Stimulus-response coupling in human platelets. Changes evoked by platelet-activating factor in cytoplasmic free calcium monitored with the fluorescent calcium indicator quin2

Abstract

The role of changes in cytoplasmic free Ca, [Ca2+]i, in the responses to platelet-activating factor (PAF) was studied in human platelets loaded with the fluorescent Ca indicator, quin2. In the presence of 1 mM external Ca, PAF raised [Ca2+]i 8-10-fold in a few s to peak near 1 .mu.M. [Ca2+]i then declined over several min towards the basal level. In the absence of external Ca there was a much smaller increase in [Ca2+]i of similar pattern.
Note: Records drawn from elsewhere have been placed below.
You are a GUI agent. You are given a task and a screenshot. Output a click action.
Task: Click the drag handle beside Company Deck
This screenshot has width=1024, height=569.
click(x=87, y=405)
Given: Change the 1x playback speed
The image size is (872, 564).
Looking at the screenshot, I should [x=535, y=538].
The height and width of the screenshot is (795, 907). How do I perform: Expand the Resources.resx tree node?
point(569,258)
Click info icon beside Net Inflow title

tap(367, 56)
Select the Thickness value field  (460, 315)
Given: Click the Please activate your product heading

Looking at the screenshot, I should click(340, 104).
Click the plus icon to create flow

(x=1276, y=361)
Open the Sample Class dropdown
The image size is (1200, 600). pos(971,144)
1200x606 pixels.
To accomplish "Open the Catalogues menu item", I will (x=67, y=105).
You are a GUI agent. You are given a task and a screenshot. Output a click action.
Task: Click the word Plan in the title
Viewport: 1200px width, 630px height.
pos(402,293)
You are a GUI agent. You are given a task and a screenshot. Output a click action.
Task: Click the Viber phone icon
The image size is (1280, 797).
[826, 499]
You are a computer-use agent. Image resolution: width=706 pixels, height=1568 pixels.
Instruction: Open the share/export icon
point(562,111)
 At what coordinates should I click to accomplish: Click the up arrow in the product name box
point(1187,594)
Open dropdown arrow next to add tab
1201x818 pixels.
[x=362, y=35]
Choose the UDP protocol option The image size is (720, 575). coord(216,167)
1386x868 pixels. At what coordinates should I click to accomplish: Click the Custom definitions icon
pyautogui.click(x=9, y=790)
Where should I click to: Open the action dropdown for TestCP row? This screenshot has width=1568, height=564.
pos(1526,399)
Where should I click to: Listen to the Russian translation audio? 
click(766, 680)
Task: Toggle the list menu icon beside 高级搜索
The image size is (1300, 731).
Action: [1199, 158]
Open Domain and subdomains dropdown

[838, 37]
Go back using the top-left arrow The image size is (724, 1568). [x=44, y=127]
PAF apparently increases [Ca2+]i partly by discharge of internal Ca2+, but mainly by stimulated influx. Blockade of cyclooxygenase with aspirin only slightly reduced the [Ca2+]i changes, indicating that thromboxane A2 is not a major mediator of the Ca movements. In control conditions PAF could stimulate shape-change, aggregation and secretion. Aggregation and secretion were roughly halved by blockade of cyclooxygenase. Shape-change and secretion still occurred under conditions where the [Ca2+]i rise was small or suppressed, indicating a role for intracellular activators other than Ca2+. The possible involvement of products of phosphoinositide breakdown is discussed.